■ **Given passage**
- - - - -

# What's the Wackiest Tolkien-Themed Gift You've Ever Received?



## frodolives7601 (Dec 5, 2020)

Well, I'm back.

The approach of the holidays has reminded me that I've been meaning to ask you all this question. For me, the strangest gift was a shot glass shaped like Gandalf's face! What made it extra strange was that the giver knows I don't drink. Go figure!


----------



## Squint-eyed Southerner (Dec 5, 2020)

For me, a "Gandroid the Grey" pin.


----------



## Starbrow (Dec 5, 2020)

A Gandalf shot glass is unusual.
My daughter got me socks with the Eye of Sauron on them for my birthday.


----------



## frodolives7601 (Dec 6, 2020)

Starbrow said:


> A Gandalf shot glass is unusual.
> My daughter got me socks with the Eye of Sauron on them for my birthday.


That's a good one!


----------



## Culaeron (Dec 7, 2020)

One year my sons bought me a Lord of the Rings version of the game Trivial Pursuit...and none would attempt to play against me. Must be 15 years ago, and it’s still on the shelf unplayed.


----------



## frodolives7601 (Dec 7, 2020)

Culaeron said:


> One year my sons bought me a Lord of the Rings version of the game Trivial Pursuit...and none would attempt to play against me. Must be 15 years ago, and it’s still on the shelf unplayed.


That's a shame they wouldn't try playing with you. If this appeals to you, you could maybe start a new thread with that topic and try quizzing us!


----------



## Squint-eyed Southerner (Dec 7, 2020)

My cousin received that game. He was confused by some of the odd questions, until he realized many of them came from the movies.  😂


----------



## Culaeron (Dec 7, 2020)

Lol. Yeah, there’s a category for the books, but most is movie related. I pulled the cards and read through them.

- - - - -

■ **Stored data**
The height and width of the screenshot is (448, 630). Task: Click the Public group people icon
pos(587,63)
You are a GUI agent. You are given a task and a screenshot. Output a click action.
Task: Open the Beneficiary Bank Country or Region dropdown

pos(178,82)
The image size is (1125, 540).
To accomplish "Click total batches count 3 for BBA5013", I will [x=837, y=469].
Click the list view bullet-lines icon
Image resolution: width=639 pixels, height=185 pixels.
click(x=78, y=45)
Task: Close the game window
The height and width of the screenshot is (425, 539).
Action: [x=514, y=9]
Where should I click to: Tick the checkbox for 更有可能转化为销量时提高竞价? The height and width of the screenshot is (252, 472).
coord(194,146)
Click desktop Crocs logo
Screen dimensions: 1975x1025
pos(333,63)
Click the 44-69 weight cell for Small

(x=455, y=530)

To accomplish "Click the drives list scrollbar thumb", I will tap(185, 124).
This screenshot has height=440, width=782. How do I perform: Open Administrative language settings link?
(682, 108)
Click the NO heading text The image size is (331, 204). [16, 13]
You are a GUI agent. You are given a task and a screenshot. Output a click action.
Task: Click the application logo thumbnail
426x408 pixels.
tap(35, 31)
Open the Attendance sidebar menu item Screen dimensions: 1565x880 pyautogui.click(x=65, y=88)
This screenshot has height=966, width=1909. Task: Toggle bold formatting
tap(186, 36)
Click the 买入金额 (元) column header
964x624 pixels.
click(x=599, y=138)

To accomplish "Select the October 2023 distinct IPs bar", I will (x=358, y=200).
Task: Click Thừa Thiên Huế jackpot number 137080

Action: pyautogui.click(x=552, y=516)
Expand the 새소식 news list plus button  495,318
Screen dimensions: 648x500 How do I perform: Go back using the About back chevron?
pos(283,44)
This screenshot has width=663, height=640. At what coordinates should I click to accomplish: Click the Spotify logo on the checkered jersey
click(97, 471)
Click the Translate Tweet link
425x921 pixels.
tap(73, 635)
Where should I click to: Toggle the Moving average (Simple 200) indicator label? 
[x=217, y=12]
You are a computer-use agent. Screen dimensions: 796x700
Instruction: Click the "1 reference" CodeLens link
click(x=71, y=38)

- - - - -

■ **Goal**
Please list every Tolkien-themed gift that a poster in the Tolkien gift thread says they received. The items above are separate material from the Tolkien gift thread.

■ **The completed task**
- A shot glass shaped like Gandalf's face
- A "Gandroid the Grey" pin
- Socks with the Eye of Sauron on them
- A Lord of the Rings version of Trivial Pursuit